Their collaboration, Mean Girls, about a sheltered transplant from Africa (Lohan) learning the strange ways of the American high schooler, is released on April 30, 2004, to critical acclaim. In a thumbs-up review, Roger Ebert hails the film's star: "In the middle of all this, Lindsay Lohan … provides a center by being centered. She has a quiet self-confidence that prevents her from getting shrill and hyper like so many teenage stars." New York Magazine's Peter Rainer calls the film "a smart little teen picture that, for a change, actually features recognizable teens." The public seemingly agrees; the $17 million movie opens atop the weekend box office with $24.4 million (still Lohan's biggest-ever opening), and goes onto to gross more than $86 million domestically.

[Infographic: Plotting the Levels of Weird in High School Movies]

The results fit well into the established narrative: Lohan really, truly is an aspirational brand (by the end of the year, she’ll even have a hit album, Speak); and, Fey really, truly is a brain to watch (she's even got a deal with NBC to develop a "primetime project" for NBC).

Herbie Fully Loaded
Herbie Fully Loaded

2005: Lohan stars in Herbie: Fully Loaded, a perfectly fine Disney family film that nonetheless is a step back artistically from Mean Girls. Commercially, the $50 million film's domestic take is a so-so $66 million. On the personal front, Lohan, hospitalized during the making of Herbie for what's called exhaustion, battles reports that she's living hard (and as many an entertainment journalist wag would write, getting "fully loaded" herself).

Fey, meanwhile, earns a Writers Guild of America Awards nomination for her work on Mean Girls, gives birth to her first child, and is reported to be "working on [the] sitcom pilot for NBC."

2006: Lohan is hospitalized again while working on a film — this time, the family drama "Georgia Rule," with Jane Fonda and Felicity Huffman, and this time, the absence draws a rebuke and a threat of legal action from the studio. Elsewhere, her romantic comedy, Just My Luck, falls flat, but proves prophetic as Lohan seemingly transfers her onetime box-office prowess to her leading man, the then-little-known Chris Pine.

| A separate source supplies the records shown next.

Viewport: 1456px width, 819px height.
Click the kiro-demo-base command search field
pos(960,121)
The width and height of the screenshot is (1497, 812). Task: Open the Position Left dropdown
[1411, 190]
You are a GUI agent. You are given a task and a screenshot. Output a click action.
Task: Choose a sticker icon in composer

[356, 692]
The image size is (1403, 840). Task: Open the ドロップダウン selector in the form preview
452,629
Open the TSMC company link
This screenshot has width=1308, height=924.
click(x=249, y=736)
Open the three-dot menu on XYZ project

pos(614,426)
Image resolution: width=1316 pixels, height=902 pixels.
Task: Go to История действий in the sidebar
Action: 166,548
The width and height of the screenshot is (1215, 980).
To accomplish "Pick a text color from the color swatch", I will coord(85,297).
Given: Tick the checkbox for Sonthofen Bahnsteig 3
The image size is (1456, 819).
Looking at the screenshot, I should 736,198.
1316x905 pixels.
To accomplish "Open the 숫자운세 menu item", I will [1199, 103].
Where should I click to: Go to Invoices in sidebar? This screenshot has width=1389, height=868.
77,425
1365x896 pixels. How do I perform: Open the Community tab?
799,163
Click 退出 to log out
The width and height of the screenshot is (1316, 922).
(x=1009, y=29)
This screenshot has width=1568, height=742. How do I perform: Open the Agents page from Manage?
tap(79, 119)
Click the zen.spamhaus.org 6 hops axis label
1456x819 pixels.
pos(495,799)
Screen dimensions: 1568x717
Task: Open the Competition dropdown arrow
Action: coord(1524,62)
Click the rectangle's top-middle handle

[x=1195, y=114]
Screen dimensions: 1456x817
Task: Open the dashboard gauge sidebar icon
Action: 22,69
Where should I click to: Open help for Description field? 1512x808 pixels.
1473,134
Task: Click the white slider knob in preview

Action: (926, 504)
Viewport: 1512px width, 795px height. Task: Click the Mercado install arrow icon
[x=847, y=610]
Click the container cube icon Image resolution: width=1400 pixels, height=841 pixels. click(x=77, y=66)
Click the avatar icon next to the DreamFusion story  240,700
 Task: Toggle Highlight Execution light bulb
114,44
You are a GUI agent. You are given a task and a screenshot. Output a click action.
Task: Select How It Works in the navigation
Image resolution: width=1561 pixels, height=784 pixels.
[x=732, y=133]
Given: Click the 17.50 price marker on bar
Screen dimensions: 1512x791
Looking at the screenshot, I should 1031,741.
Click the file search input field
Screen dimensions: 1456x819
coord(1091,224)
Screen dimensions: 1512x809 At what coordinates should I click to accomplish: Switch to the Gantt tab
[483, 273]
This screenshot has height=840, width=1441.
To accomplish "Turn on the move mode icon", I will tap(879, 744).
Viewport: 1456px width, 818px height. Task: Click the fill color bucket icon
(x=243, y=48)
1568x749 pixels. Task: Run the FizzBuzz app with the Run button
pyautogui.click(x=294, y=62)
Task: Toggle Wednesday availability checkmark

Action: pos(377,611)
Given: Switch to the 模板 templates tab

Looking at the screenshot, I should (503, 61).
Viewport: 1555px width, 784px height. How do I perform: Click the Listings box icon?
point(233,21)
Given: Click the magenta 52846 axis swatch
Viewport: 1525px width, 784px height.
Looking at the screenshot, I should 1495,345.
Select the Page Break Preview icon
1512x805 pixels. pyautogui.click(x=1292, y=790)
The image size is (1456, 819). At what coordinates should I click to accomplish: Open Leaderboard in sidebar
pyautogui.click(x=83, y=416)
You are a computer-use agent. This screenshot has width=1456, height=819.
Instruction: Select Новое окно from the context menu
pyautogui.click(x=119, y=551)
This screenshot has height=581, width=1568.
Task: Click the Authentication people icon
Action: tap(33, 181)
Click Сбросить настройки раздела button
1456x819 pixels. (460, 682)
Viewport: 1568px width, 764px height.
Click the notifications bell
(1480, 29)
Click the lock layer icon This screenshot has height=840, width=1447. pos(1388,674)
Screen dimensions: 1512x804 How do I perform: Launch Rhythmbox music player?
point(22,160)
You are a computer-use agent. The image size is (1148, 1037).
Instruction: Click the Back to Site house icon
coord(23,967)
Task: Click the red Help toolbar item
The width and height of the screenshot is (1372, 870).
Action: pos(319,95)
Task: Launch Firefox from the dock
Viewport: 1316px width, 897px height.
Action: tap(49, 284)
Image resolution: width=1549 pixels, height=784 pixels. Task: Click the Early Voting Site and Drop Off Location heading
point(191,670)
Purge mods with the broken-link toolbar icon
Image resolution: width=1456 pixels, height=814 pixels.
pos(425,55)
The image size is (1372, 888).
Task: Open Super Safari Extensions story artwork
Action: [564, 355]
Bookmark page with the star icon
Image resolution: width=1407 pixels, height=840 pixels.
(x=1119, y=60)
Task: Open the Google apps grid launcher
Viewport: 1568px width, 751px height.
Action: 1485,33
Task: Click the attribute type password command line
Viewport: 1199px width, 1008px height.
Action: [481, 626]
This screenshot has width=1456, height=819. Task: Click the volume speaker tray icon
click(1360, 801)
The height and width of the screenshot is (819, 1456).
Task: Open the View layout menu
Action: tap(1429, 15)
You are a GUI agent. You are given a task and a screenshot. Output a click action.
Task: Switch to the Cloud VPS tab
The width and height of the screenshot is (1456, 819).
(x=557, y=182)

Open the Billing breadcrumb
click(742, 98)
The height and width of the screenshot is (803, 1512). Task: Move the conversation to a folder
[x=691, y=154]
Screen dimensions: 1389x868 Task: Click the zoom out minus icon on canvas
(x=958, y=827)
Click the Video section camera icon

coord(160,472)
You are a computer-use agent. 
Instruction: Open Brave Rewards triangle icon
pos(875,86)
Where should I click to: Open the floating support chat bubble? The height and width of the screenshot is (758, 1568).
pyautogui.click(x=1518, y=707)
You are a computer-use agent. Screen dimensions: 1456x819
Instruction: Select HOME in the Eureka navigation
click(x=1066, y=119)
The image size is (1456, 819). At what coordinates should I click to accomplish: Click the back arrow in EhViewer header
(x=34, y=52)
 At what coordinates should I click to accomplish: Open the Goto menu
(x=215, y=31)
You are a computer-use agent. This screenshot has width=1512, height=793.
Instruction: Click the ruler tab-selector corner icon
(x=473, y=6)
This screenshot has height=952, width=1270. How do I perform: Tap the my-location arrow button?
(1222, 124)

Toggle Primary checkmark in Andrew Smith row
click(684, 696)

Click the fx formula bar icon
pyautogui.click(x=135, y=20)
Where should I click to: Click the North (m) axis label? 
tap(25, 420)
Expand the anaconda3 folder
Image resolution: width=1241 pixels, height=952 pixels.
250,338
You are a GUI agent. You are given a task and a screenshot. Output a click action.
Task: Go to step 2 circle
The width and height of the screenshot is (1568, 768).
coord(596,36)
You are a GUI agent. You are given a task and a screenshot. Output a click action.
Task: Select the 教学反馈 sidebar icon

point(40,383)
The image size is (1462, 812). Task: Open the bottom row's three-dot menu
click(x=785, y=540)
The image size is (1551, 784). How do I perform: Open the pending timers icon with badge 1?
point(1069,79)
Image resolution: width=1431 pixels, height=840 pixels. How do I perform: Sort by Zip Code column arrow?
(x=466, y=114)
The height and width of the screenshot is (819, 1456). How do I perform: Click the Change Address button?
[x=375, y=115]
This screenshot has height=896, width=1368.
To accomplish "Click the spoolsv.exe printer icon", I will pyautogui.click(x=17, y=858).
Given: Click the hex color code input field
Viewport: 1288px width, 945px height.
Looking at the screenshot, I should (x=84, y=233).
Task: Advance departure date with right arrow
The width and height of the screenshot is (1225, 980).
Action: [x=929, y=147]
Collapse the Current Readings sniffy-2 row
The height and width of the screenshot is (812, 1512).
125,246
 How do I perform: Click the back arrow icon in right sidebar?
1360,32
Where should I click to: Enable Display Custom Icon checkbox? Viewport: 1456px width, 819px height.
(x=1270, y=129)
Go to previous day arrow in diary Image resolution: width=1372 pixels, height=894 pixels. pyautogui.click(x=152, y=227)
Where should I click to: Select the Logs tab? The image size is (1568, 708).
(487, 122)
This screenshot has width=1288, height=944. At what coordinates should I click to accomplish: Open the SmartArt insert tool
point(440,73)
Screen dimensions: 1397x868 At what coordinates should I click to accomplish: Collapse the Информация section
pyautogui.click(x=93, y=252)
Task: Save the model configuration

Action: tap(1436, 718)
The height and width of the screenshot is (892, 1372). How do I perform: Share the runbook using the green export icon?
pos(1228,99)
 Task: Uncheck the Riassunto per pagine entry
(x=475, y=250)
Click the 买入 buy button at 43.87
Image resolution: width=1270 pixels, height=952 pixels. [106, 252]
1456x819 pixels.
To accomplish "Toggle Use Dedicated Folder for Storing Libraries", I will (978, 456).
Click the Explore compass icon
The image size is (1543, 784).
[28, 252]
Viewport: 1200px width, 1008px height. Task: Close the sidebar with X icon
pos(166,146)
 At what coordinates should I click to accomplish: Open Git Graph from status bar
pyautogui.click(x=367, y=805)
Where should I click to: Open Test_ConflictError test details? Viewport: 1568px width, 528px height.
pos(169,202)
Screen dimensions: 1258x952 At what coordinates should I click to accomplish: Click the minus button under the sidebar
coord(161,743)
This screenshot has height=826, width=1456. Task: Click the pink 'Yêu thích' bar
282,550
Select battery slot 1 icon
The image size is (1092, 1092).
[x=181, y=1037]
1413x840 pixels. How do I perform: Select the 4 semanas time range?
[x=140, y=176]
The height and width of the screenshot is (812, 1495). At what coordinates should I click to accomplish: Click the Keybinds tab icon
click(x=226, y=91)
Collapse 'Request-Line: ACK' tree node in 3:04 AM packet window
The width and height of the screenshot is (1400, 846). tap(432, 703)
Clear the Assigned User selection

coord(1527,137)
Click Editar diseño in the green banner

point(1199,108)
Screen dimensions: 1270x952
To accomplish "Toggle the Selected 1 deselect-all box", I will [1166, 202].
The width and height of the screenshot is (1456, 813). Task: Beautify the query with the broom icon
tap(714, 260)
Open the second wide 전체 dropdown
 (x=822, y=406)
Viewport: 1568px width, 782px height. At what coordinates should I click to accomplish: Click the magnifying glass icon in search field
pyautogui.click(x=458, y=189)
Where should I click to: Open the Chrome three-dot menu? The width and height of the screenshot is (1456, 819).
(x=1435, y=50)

As for Fey, she has an eventful year — she leaves SNL, NBC picks up her sitcom and a show named 30 Rock debuts in the fall.

2007: Lohan's Georgia Rule bombs; her thriller, I Know Who Killed Me, bombs; her arrest record booms and she does a brief stint in jail.

Fey's 30 Rock wins the Primetime Emmy for Outstanding Comedy Series.

The cast of 30 Rock

It’s been only four years since Mean Girls.

2008-13: Wash, rinse, repeat. Lohan’s movie career is supplanted by her career as a supplier of tabloid, rehab and courtroom fodder. Fey's TV career is supplemented by a film career (Baby Mama and Date Night, chiefly), a pitchperson career (for Garnier beauty products) and a funniest-person-on-the-planet career (a title shared with Amy Poehler, and linked to their hosting duties for the Golden Globes).

It now seems like a million years since Mean Girls, and in a 2013 interview Fey looks backs wistfully at the "beautiful, healthy Lindsay Lohan."

2014: Lohan, now 27, is a reality-TV star, and, really, that’s the most positive thing that’s been written about her in years. She does seem healthier, and she talks up a Mean Girls reunion on Jimmy Fallon's Tonight Show.

Unfortunately, Fey, 43, shoots down the buzz — and, indeed, a Mean Girls reunion wouldn't be easy to schedule. Among other projects, Fey, one year past the end of 30 Rock, is working on a new big-screen comedy with Poehler that's been set for a 2015 release opposite the new Star Wars movie. Rachel McAdams and Amanda Seyfried, two young Mean Girls actors-turned-players themselves, are also currently occupied.

Mean Girls, by the by, turns 10 on Wednesday.

It still seems like a million years ago.